L'utilisation de l'IRM pour détecter ganglionnaire Métastases du cancer de la prostate - NEJML’utilisation de l’IRM pour détecter ganglionnaire Métastases dans cancer de la prostate

Pour l’éditeur:

Les résultats rapportés par Harisinghani et al. (Juin 19 Délivrance) 1 peut avoir été influencée par la dissection limitée des ganglions lymphatiques dans leur étude. Dans la plupart des patients, seuls les nœuds obturateurs ont été disséqués, ce qui donne 334 nœuds à partir de 80 patients – une moyenne de 4,2 nœuds par patient. En revanche, une étude d’un curage ganglionnaire étendu dans un groupe similaire de patients atteints de cancer de la prostate 2 a trouvé une médiane de 21 nœuds par patient dans les échantillons histologiques. Parmi les patients avec des ganglions positifs, 13 pour cent avaient des nœuds iliaques internes positives seulement, 2 qui aurait été manquées par dissection limitée. En comparant les résultats de l’imagerie par résonance magnétique (IRM) avec des nanoparticules superparamagnétiques lymphotropes avec les résultats de la dissection limitée, Harisinghani et al. peuvent avoir surestimé la sensibilité de cette technique IRM dans la détection de ganglions histologiquement positifs. De même, l’utilisation de seulement la longueur de l’axe court, plutôt que le jugement clinique du radiologue, de définir des noeuds positifs sur l’IRM sans injection peut ne pas refléter la sensibilité et la spécificité obtenue dans la pratique clinique. Dans une étude évaluant l’efficacité de contraste IRM dans la détection des métastases ganglionnaires, l’utilisation d’une population de patients subissant une vaste dissection nodale aurait été optimal.
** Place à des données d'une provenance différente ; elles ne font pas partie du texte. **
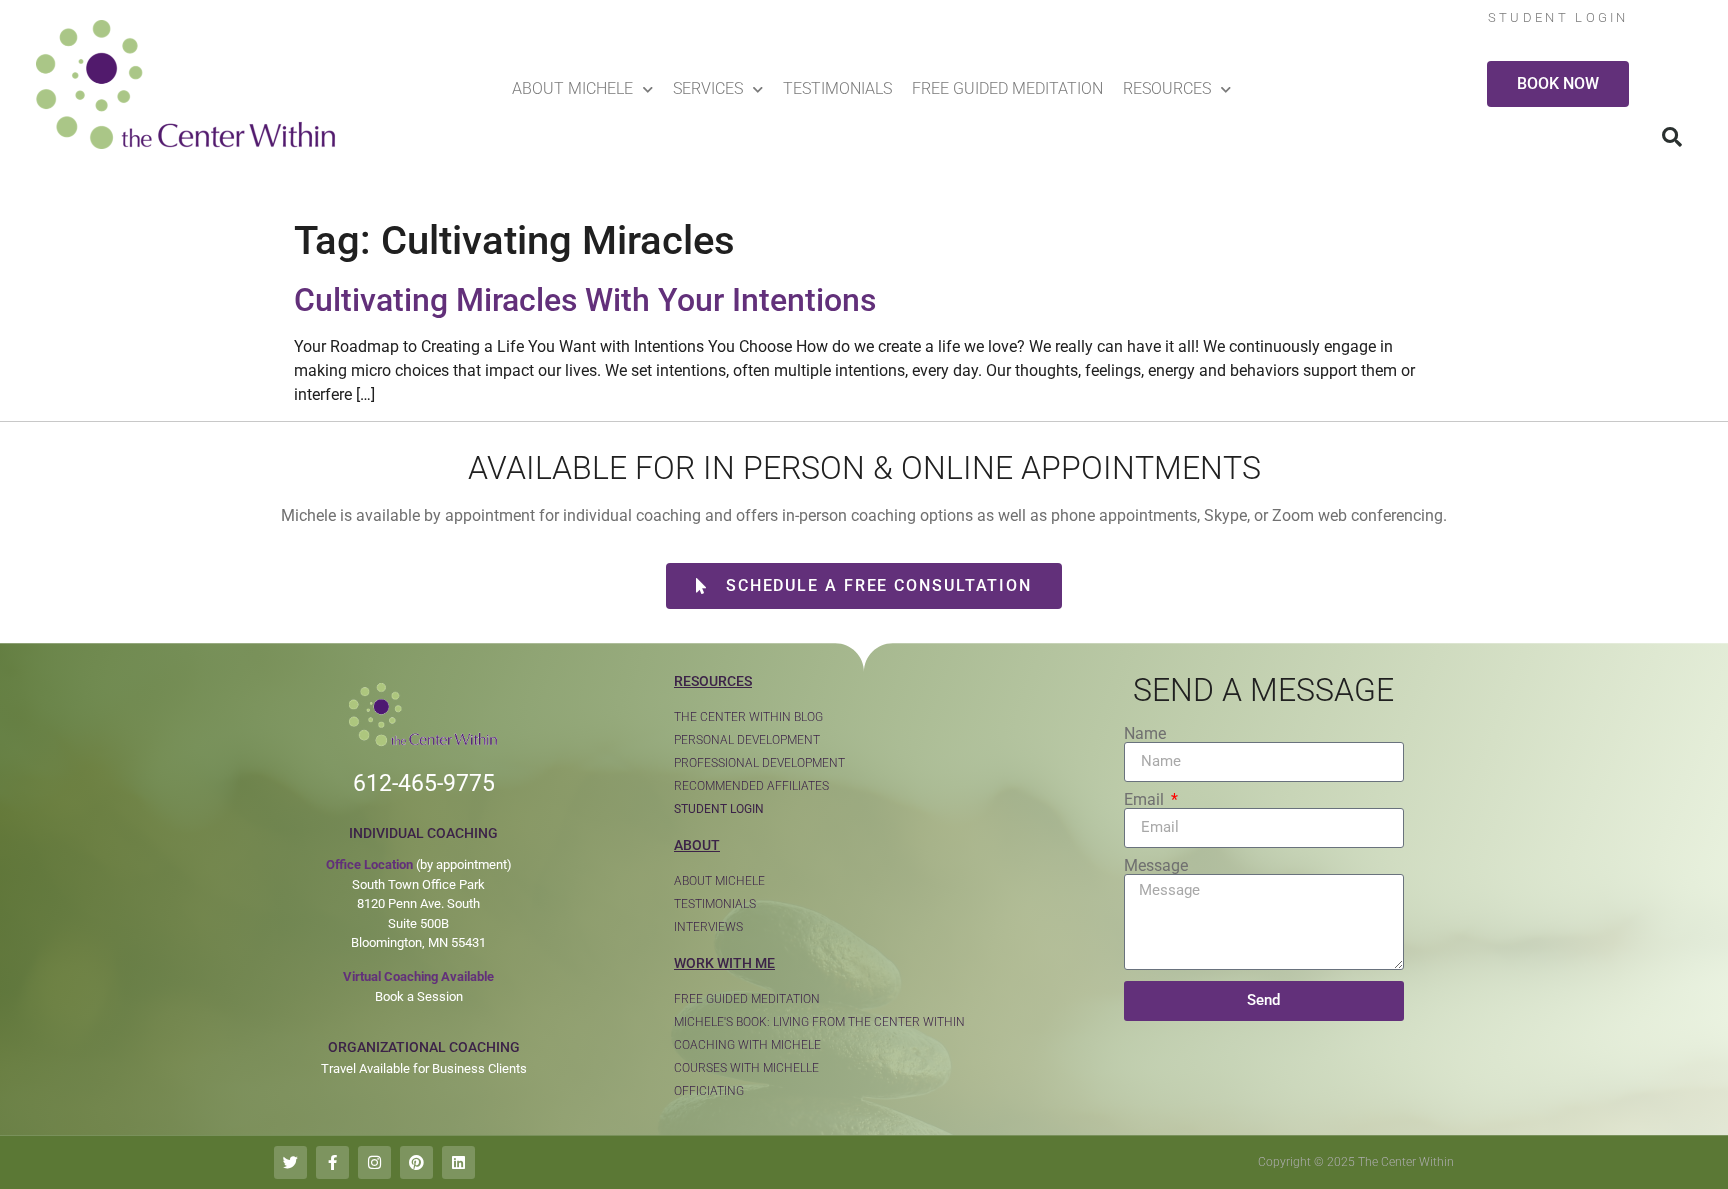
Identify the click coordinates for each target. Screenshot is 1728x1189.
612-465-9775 (424, 783)
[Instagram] (374, 1162)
15 Quantum Pl. Gaithersburg, MD 20877

Pour l’éditeur:

Harisinghani et al. rapportent que chez cinq patients, la présence ou l’absence de métastases ganglionnaires dans les ganglions lymphatiques spécifiques a été constatée par la tomodensitométrie (CT) biopsie -Visite, et aucune intervention chirurgicale a été réalisée. Quelle était la justification de l’utilisation de cette approche dans ces cinq patients? Il est possible que la biopsie guidée par scanner introduit un biais dans l’étude, puisque seuls les nœuds plus grands et plus suspectes auraient été échantillonné avec l’utilisation de CT. Tout cancer dans les ganglions plus petits aurait pas été échantillonné et aurait pu manquer. Par conséquent, les auteurs devraient fournir des données sur la taille des ganglions lymphatiques et les résultats de la biopsie dans ces cinq patients et quel type de traitement a été utilisé.